The head of the National Tourism Fund (Fonatur) took aim on Wednesday at critics of the Maya Train, declaring that some of the opinions expressed about how much the project will cost and the impact it will have on the environment are incorrect and designed solely to harm the government.
Asked at a press conference about claims that the cost of the project could double, Rogelio Jiménez Pons responded:
“I’m going to say it in Mexican words – they just want to fuck with us.”
Jiménez accused the Mexican Institute for Competitiveness (Imco), which released a report in March that said that the cost of the Maya Train could increase tenfold to almost 1.6 trillion pesos (US $82.3 billion) “if planning is not optimal,” of failing to approach Fonatur to seek information about the project.
“Why didn’t Imco approach [Fonatur] to ask about the parameters of the design,” he asked, charging that the think tank’s cost estimates were based on guesswork.
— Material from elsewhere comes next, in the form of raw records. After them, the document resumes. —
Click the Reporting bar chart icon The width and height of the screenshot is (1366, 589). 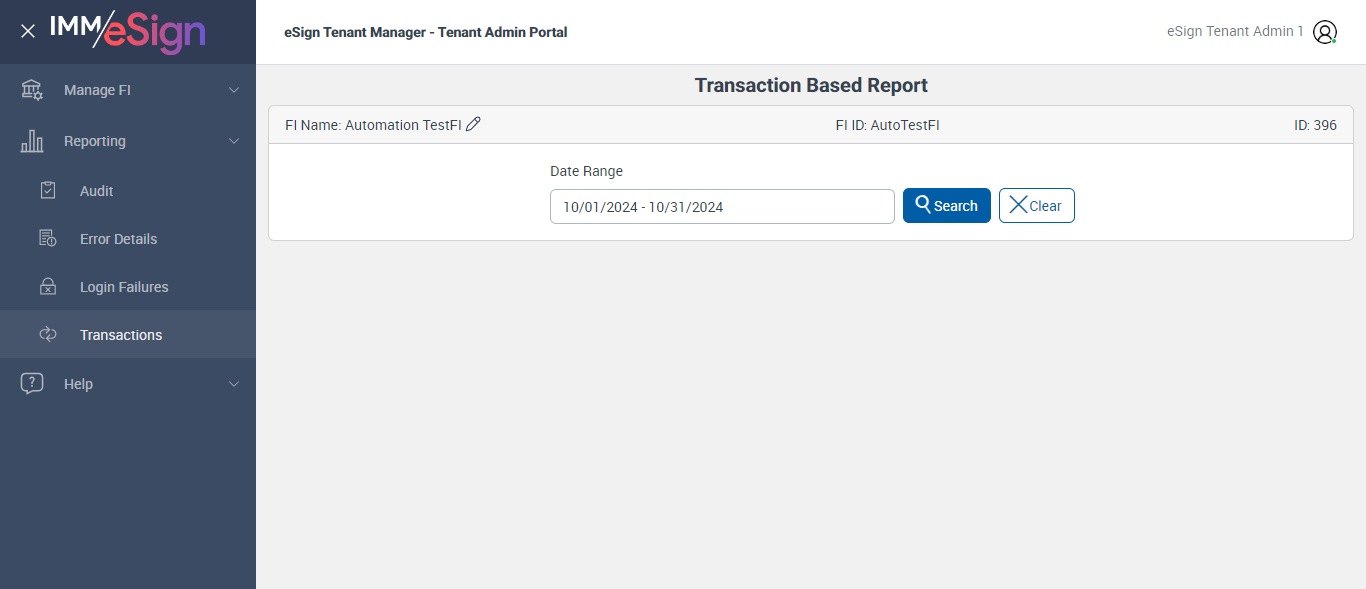pyautogui.click(x=32, y=141)
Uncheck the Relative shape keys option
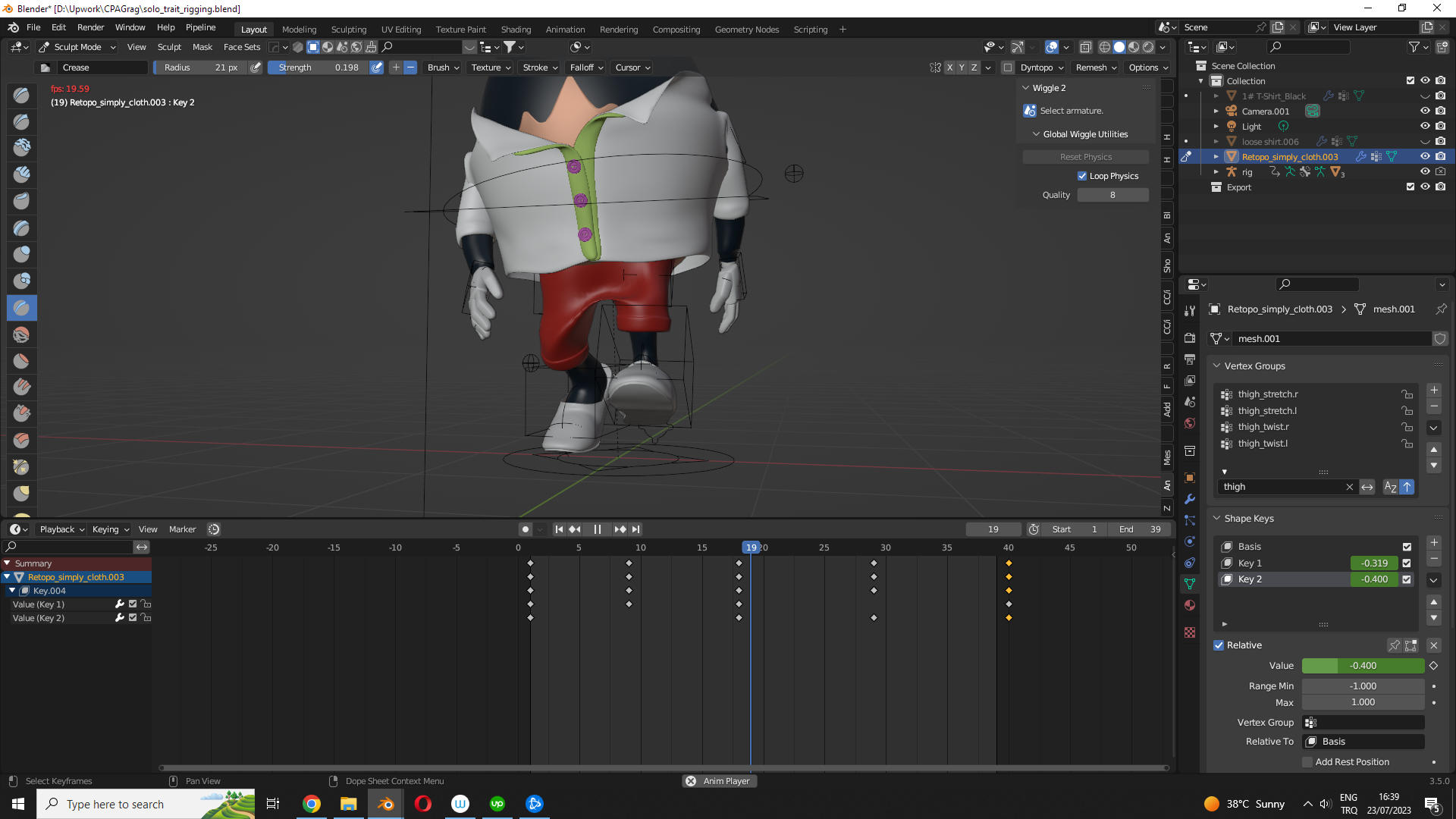 coord(1219,645)
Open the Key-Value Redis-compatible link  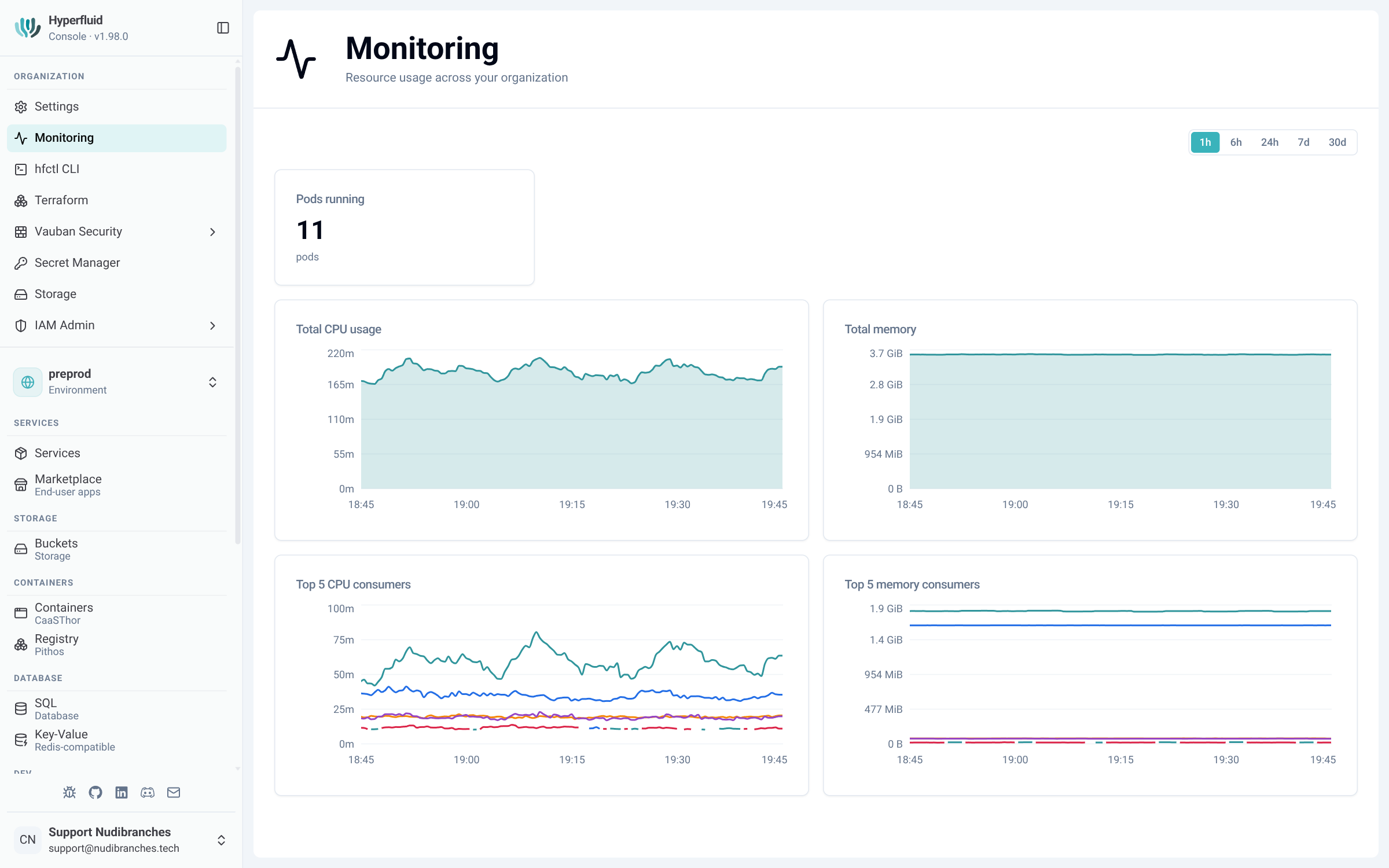click(117, 740)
Jiménez said the Maya Train won’t cost more than US $7.5 billion, pointing out that the estimated cost per square meter for the project is comparable to that incurred for the construction of a similar railroad in Uruguay.
“. . . Why do they say that [the cost of] everything is going to increase 10 times? It’s an exaggeration,” he said.
The Fonatur chief also addressed concerns that construction of the railroad will cause irreversible environmental damage, dismissing claims from former presidential candidate Gabriel Quadri and environmental conservationist Julia Carabias that the project will devastate jungle.
“These things have a political character. Who says that the jungle will be devastated? Obviously, [only] those who are our political adversaries . . .” Jiménez said.
The official charged that the Maya Train is an “environmentally and socially responsible” infrastructure project that will help to distribute tourism revenue across a wider region in southeast Mexico.
Jiménez also said that the construction and operation of the railroad will create hundreds of thousands of jobs.
Scheduled to begin operations in 2023, the Maya Train will have 18 stations in five states: Chiapas, Tabasco, Yucatán, Quintana Roo and Campeche.
Jiménez said in May that the Maya Train will trigger real estate investment of at least 150 billion pesos (US $7.5 billion).
But experts have warned that its construction poses environmental risks to the region’s underground water networks and the long-term survival of the jaguar.